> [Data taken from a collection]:

----------

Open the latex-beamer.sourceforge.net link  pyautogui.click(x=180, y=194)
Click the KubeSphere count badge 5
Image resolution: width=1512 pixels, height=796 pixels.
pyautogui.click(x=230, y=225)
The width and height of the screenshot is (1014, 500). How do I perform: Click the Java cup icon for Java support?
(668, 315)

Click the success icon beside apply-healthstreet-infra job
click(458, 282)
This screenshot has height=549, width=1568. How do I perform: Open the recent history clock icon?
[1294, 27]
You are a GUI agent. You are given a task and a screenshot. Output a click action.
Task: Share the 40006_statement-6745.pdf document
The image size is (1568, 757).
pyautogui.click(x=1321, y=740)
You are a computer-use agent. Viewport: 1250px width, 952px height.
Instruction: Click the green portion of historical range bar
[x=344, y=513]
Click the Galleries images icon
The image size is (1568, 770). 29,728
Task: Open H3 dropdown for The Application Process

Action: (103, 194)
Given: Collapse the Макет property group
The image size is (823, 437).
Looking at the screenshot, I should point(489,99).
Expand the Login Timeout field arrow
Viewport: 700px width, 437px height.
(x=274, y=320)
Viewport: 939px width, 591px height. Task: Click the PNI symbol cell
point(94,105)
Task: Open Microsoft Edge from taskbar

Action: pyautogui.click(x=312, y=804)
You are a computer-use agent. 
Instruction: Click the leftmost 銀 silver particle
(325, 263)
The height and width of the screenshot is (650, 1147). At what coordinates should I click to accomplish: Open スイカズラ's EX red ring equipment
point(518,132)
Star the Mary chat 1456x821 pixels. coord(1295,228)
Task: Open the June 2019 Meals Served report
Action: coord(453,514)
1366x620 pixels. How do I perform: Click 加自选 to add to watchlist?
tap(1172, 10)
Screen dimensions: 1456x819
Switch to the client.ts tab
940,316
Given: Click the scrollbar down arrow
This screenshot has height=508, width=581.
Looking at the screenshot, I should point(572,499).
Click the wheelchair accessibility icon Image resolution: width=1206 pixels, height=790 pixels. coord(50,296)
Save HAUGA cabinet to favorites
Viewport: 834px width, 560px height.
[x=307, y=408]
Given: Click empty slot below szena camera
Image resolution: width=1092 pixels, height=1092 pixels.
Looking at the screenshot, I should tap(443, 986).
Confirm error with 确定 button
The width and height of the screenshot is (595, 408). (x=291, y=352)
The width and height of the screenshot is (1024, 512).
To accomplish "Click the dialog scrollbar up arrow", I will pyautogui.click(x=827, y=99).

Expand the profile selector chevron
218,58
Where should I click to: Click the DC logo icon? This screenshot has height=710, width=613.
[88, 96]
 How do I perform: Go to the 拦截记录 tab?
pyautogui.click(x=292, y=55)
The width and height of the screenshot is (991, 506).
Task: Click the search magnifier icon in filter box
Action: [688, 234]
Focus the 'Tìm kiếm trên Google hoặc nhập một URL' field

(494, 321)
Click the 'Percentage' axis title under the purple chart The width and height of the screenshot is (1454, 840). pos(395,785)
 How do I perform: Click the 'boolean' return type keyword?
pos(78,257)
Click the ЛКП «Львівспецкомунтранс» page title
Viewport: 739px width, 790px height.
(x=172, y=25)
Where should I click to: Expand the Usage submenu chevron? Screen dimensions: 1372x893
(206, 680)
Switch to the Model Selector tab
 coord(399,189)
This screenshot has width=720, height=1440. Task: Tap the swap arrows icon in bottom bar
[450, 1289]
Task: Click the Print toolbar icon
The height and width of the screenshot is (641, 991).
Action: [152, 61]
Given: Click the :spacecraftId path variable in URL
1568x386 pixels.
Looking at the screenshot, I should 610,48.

----------

Rewrite all the records above, putting "caret" wherever "chevron" occurs and leaving everything else unchanged.

> [Exercise result]:
Open the latex-beamer.sourceforge.net link  pyautogui.click(x=180, y=194)
Click the KubeSphere count badge 5
Image resolution: width=1512 pixels, height=796 pixels.
pyautogui.click(x=230, y=225)
The width and height of the screenshot is (1014, 500). How do I perform: Click the Java cup icon for Java support?
(668, 315)

Click the success icon beside apply-healthstreet-infra job
click(458, 282)
This screenshot has height=549, width=1568. How do I perform: Open the recent history clock icon?
[1294, 27]
You are a GUI agent. You are given a task and a screenshot. Output a click action.
Task: Share the 40006_statement-6745.pdf document
The image size is (1568, 757).
pyautogui.click(x=1321, y=740)
You are a computer-use agent. Viewport: 1250px width, 952px height.
Instruction: Click the green portion of historical range bar
[x=344, y=513]
Click the Galleries images icon
The image size is (1568, 770). 29,728
Task: Open H3 dropdown for The Application Process

Action: (103, 194)
Given: Collapse the Макет property group
The image size is (823, 437).
Looking at the screenshot, I should point(489,99).
Expand the Login Timeout field arrow
Viewport: 700px width, 437px height.
(x=274, y=320)
Viewport: 939px width, 591px height. Task: Click the PNI symbol cell
point(94,105)
Task: Open Microsoft Edge from taskbar

Action: pyautogui.click(x=312, y=804)
You are a computer-use agent. 
Instruction: Click the leftmost 銀 silver particle
(325, 263)
The height and width of the screenshot is (650, 1147). At what coordinates should I click to accomplish: Open スイカズラ's EX red ring equipment
point(518,132)
Star the Mary chat 1456x821 pixels. coord(1295,228)
Task: Open the June 2019 Meals Served report
Action: coord(453,514)
1366x620 pixels. How do I perform: Click 加自选 to add to watchlist?
tap(1172, 10)
Screen dimensions: 1456x819
Switch to the client.ts tab
940,316
Given: Click the scrollbar down arrow
This screenshot has height=508, width=581.
Looking at the screenshot, I should point(572,499).
Click the wheelchair accessibility icon Image resolution: width=1206 pixels, height=790 pixels. coord(50,296)
Save HAUGA cabinet to favorites
Viewport: 834px width, 560px height.
[x=307, y=408]
Given: Click empty slot below szena camera
Image resolution: width=1092 pixels, height=1092 pixels.
Looking at the screenshot, I should tap(443, 986).
Confirm error with 确定 button
The width and height of the screenshot is (595, 408). (x=291, y=352)
The width and height of the screenshot is (1024, 512).
To accomplish "Click the dialog scrollbar up arrow", I will pyautogui.click(x=827, y=99).

Expand the profile selector caret
218,58
Where should I click to: Click the DC logo icon? This screenshot has height=710, width=613.
[88, 96]
 How do I perform: Go to the 拦截记录 tab?
pyautogui.click(x=292, y=55)
The width and height of the screenshot is (991, 506).
Task: Click the search magnifier icon in filter box
Action: [688, 234]
Focus the 'Tìm kiếm trên Google hoặc nhập một URL' field

(494, 321)
Click the 'Percentage' axis title under the purple chart The width and height of the screenshot is (1454, 840). pos(395,785)
 How do I perform: Click the 'boolean' return type keyword?
pos(78,257)
Click the ЛКП «Львівспецкомунтранс» page title
Viewport: 739px width, 790px height.
(x=172, y=25)
Where should I click to: Expand the Usage submenu caret? Screen dimensions: 1372x893
(206, 680)
Switch to the Model Selector tab
 coord(399,189)
This screenshot has width=720, height=1440. Task: Tap the swap arrows icon in bottom bar
[450, 1289]
Task: Click the Print toolbar icon
The height and width of the screenshot is (641, 991).
Action: [152, 61]
Given: Click the :spacecraftId path variable in URL
1568x386 pixels.
Looking at the screenshot, I should 610,48.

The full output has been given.